According to the composer, the composition contains a "Romanian signature" on all levels, which can be seen "in the interval repertoire, in certain tone sequences, certain harmonies and time sequences". The ornaments with very small intervals in the vocal lines were also inspired by the vocal tradition of Romanian folk music. She considers the quarter-tone intervals and the complex rhythmic structures not as a contemporary technique, but as a stylised continuation of the ancient tradition of the songs of Romanian peasants.

The soloists' tasks alternate between declamatory and melodramatic speaking and arios singing. The musical structure seems light and delicate. The composer refrains from superficial sound effects. The colours of the chamber orchestra are used sensitively. In the second scene, when the grandmother forces her granddaughter into prostitution for the first time, the partly sung, partly spoken bargaining for her virginity remains textually intelligible at all times, despite the large instrumentation used here, with all strings, percussion, harpsichord and woodwinds.

The vocal lines reflect the different characters of the main figures. The grandmother's "mad coloraturas", for example, correspond to her delusional state; the part of the submissive Eréndira, on the other hand, often seems strongly restrained or somnambulistic. There is little connection between the vocals and the instruments. Musical devices in the instrumental movement include "string flageolets in extremely high register, oscillating Spaltklang of the winds, discreet chord breaks of the guitar and whispered percussion effects" as well as frequent glissandi.

=== Orchestra ===
The chamber music instrumentation of the opera requires the following instruments:

- woodwind: transverse flute, oboe, clarinet, bassoon
- brass: horn, trumpet, trombone
- drums (three players)
- guitar
- piano (also harpsichord, organ, celesta, synthesizer)
- strings (soloist): violin 1, violin 2, viola, cello, double bass

== History of the work ==
Eréndira is the third stage work by Romanian composer Violeta Dinescu. The libretto by Monika Rothmaier is based on Gabriel García Márquez's short story The Incredible and Sad Tale of Innocent Eréndira and Her Heartless Grandmother. It is a work commissioned by the City of Munich in co-production with the Staatstheater Stuttgart.

◆ The request
In the passage on the opera Eréndira, why is the grandmother's vocal part given "mad coloraturas"? Answer in one to three sentences.

◆ Stored records
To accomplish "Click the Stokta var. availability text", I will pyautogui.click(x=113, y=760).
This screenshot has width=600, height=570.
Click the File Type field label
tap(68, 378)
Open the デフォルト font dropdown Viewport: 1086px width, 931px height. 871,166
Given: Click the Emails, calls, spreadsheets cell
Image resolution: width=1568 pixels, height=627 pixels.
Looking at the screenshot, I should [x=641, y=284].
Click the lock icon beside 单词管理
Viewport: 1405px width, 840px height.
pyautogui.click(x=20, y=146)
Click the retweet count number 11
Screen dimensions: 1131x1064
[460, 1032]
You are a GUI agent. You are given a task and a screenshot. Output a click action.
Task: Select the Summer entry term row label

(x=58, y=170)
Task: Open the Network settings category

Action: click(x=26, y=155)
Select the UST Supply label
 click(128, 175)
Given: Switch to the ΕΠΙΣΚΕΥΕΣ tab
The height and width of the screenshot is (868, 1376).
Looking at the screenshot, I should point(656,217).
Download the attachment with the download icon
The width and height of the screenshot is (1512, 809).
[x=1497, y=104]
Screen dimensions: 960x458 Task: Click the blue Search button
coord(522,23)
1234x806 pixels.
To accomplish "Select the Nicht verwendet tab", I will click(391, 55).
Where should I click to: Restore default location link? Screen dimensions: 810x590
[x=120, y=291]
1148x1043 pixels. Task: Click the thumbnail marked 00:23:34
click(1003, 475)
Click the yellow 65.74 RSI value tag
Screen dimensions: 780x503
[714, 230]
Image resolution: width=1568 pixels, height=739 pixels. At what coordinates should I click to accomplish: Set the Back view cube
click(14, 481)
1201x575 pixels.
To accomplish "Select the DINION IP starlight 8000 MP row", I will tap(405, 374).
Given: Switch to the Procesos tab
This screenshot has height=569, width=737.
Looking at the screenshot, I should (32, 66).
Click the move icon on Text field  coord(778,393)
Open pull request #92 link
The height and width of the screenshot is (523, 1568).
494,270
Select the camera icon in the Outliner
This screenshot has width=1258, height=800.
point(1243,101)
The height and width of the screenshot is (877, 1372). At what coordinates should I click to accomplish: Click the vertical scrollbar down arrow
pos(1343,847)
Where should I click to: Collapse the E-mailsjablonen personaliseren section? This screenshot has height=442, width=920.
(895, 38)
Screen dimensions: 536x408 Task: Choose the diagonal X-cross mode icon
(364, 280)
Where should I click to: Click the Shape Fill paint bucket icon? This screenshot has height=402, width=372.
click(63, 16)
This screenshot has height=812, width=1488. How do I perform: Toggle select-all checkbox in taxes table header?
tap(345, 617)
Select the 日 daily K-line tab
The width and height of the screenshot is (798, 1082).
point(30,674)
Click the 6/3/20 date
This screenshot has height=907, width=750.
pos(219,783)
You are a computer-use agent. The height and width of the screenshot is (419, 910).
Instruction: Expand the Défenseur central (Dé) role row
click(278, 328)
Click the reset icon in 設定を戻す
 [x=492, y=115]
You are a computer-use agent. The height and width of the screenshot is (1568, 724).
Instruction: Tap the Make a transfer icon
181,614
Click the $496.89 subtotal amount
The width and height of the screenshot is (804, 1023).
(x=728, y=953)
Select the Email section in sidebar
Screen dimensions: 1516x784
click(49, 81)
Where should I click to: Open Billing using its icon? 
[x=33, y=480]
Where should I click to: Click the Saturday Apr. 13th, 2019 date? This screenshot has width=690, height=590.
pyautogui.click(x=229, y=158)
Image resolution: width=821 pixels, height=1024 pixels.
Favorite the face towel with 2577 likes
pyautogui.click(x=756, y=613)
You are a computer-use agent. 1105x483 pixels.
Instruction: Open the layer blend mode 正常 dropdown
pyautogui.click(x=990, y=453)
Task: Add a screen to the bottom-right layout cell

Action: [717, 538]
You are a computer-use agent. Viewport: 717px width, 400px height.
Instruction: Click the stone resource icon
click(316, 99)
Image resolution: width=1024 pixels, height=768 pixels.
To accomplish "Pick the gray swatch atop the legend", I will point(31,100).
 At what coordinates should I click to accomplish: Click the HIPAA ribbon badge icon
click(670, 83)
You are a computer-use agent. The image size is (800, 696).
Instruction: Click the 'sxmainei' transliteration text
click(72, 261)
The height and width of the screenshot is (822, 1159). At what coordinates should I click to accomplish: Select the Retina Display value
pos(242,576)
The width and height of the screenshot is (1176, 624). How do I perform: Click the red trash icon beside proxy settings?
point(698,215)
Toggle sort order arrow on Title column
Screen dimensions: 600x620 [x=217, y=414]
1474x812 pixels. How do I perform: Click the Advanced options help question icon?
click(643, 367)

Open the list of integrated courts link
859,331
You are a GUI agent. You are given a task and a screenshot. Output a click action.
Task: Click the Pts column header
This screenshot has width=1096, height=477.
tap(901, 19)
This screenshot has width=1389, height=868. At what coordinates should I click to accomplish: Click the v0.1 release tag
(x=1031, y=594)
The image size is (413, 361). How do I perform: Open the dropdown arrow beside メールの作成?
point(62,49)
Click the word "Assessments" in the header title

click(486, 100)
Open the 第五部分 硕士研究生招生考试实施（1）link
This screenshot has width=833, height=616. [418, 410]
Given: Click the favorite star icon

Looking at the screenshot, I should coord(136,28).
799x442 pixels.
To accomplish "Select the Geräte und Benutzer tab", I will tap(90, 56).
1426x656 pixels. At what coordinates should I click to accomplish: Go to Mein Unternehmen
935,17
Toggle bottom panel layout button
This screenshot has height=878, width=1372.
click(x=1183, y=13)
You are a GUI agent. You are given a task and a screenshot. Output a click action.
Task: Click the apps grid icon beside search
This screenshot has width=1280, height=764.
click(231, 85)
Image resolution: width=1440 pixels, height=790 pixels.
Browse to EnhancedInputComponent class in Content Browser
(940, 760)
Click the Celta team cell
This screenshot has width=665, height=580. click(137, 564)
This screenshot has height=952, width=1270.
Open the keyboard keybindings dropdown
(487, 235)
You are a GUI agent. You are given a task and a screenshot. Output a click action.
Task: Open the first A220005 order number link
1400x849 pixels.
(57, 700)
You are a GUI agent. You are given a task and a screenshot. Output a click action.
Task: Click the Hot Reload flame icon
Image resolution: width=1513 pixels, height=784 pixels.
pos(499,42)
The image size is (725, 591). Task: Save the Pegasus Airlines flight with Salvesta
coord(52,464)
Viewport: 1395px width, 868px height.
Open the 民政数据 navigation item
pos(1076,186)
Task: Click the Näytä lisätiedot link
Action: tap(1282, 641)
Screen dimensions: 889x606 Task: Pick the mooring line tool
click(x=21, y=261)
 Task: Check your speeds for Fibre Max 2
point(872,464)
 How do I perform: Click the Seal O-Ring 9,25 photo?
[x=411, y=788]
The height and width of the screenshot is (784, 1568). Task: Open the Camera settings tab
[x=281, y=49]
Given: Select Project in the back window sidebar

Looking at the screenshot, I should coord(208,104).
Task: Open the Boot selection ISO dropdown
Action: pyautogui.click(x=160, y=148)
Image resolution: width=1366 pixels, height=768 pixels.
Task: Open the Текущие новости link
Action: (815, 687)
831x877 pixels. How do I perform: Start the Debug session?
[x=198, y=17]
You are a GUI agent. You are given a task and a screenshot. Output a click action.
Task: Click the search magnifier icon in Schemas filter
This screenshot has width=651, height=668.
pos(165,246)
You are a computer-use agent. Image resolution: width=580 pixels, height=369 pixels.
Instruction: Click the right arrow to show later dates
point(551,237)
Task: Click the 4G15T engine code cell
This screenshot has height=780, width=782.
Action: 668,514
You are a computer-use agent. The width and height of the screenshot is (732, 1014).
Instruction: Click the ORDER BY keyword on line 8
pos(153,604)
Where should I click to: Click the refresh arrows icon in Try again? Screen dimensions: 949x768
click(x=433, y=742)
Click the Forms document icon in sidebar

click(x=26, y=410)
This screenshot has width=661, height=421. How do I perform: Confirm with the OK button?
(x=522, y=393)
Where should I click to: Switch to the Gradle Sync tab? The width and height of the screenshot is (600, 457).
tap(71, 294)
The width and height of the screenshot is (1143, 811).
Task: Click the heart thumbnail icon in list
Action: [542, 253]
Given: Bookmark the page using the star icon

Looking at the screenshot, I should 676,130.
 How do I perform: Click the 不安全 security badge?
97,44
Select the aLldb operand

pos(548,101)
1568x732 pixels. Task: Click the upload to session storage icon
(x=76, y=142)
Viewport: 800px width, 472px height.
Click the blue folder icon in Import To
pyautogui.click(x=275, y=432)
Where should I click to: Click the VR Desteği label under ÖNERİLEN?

◆ Task answer
The opera's vocal lines reflect the different characters of the main figures. The grandmother's "mad coloraturas" correspond to her delusional state.